→ Passage shown
══════════════════════════════

# Massachusetts Hoisting License?



## ed salvatore (Sep 1, 2005)

-Can someone tell me if once you've obtained your hoisting license, does MA require any yearly or periodic fees and/or training to keep the license?

-Also, does anyone have a sample test or know where sample questions can be obtained?? I think it's basically hand signals and stuff, but any help is appreciated. Thanks!
Gotta love Taxachusetts!

Happy Holidays! 

Ed, 
South Shore


----------



## Buster F (Jun 12, 2006)

Hey Ed, my hoisting license is renewed every 2 years, no testing involved. If you go to the dept. of public safety website i believe there is some info there regarding the test to obtain a license. Its been quite a few years but i believe the test had several questions on all areas of excavating (trench shoring, tailing piles, hand signals, etc), so its a good idea to study up a bit. Hope this helps, Roy


----------



## Buster F (Jun 12, 2006)

Oh yeah, i think they whack ya for around a hundred bucks to renew every 2 years:realmad:


----------



## Gicon (Oct 1, 2005)

The license is put on by the Department of Public Safety; therefore, it is a SAFETY exam. It has minimal to do with how well you can run equipment. It has EVERYTHING to do with your safety conscious and what are good decisions and what are bad decisions. I have two classes of the locense, and I think its around $100 every year or two. I forget. Good old Mass though, they wont forget to send you your renewal on time!!


----------



## ed salvatore (Sep 1, 2005)

Thanks folks for the info. Happy Holidays!!
Ed


----------

══════════════════════════════

→ Material
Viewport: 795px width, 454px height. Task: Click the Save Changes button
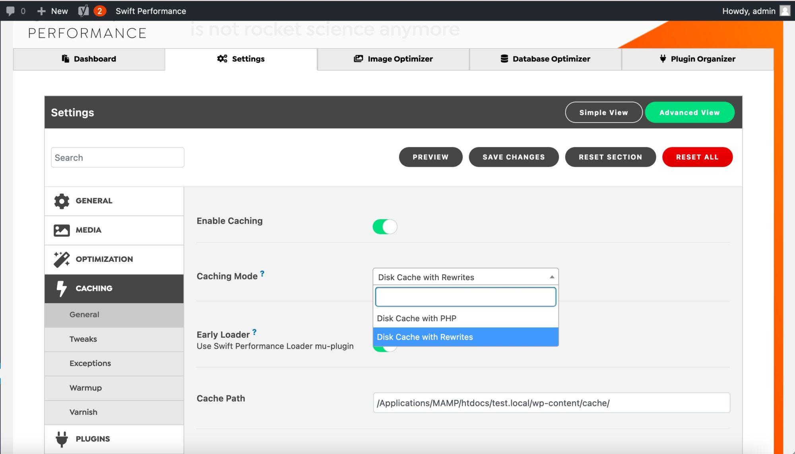click(514, 157)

══════════════════════════════

→ What the task requires
In the Massachusetts hoisting license thread, how often does Buster F say his license is renewed?

→ Answer to this task
Every 2 years, with no testing involved.